Spatial Transcriptomics (ST) merges the benefits of pathology images and gene expression, linking molecular profiles with tissue structure to analyze spot-level function comprehensively. Predicting gene expression from histology images is a cost-effective alternative to expensive ST technologies. However, existing methods mainly focus on spot-level image-to-gene matching but fail to leverage the full hierarchical structure of ST data, especially on the gene expression side, leading to incomplete image-gene alignment. Moreover, a challenge arises from the inherent information asymmetry: gene expression profiles contain more molecular details that may lack salient visual correlates in histological images, demanding a sophisticated representation learning approach to bridge this modality gap. We propose HyperST, a framework for ST prediction that learns multi-level image-gene representations by modeling the data's inherent hierarchy within hyperbolic space, a natural geometric setting for such structures. First, we design a Multi-Level Representation Extractors to capture both spot-level and niche-level representations from each modality, providing context-aware information beyond individual spot-level image-gene pairs. Second, a Hierarchical Hyperbolic Alignment module is introduced to unify these representations, performing spatial alignment while hierarchically structuring image and gene embeddings. This alignment strategy enriches the image representations with molecular semantics, significantly improving cross-modal prediction. HyperST achieves state-of-the-art performance on four public datasets from different tissues, paving the way for more scalable and accurate spatial transcriptomics prediction.

Paper Structure

This paper contains 32 sections, 11 equations, 4 figures, 4 tables.

Figures (4)

  • Figure 1: ST data characteristics. (a) A WSI contains hierarchical structures and visually similar patterns may correspond to different gene expression profiles. (b) Other works mainly model ST data in Euclidean Space, which neglects niche-level gene and can lead to biased biological insights. (c) Our hyperbolic approach models hierarchies based on information specificity, where a general concept (image/spot) entails its more specific, information-rich counterpart (gene/niche), enabling more informative representation learning.
  • Figure 2: Overview of HyperST. HyperST consists of three components. (a) Multi-Level Representation Extractors capture spot- and niche-level features from both images and gene expression. (b) Hierarchical Hyperbolic Alignment module projects these features into a shared hyperbolic latent space.
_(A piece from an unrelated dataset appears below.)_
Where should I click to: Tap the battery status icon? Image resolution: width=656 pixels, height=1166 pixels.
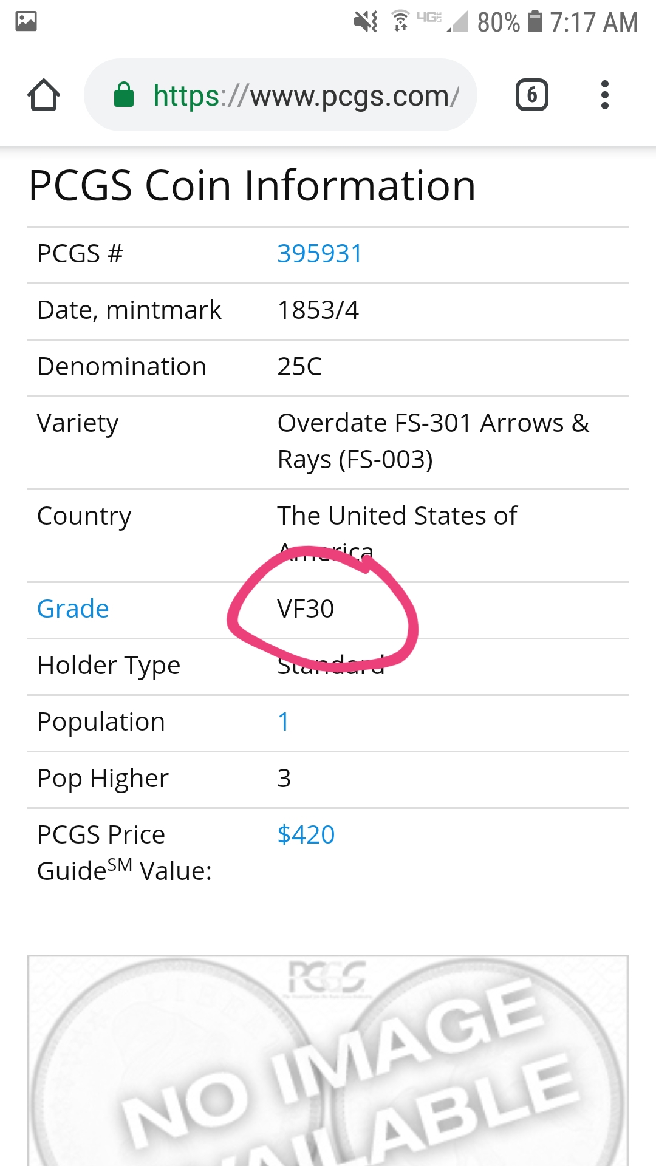[535, 21]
It uses contrastive alignment for corresponding image-gene pairs and entailment alignment to structurally regularize the latent space according to information hierarchies. (c) Gene Decoder uses the resulting aligned and context-aware image representations to predict spot-level gene expression.
  • Figure 3: Visualization of the spatial distribution of the UMOD (Top) gene and PODXL gene (Bottom) in NCBI704 sample. The color scale ranges from purple/blue (low expression) to yellow/green (high expression).
  • Figure 4: Result of ablation study on the choice of the last layers of LoRA.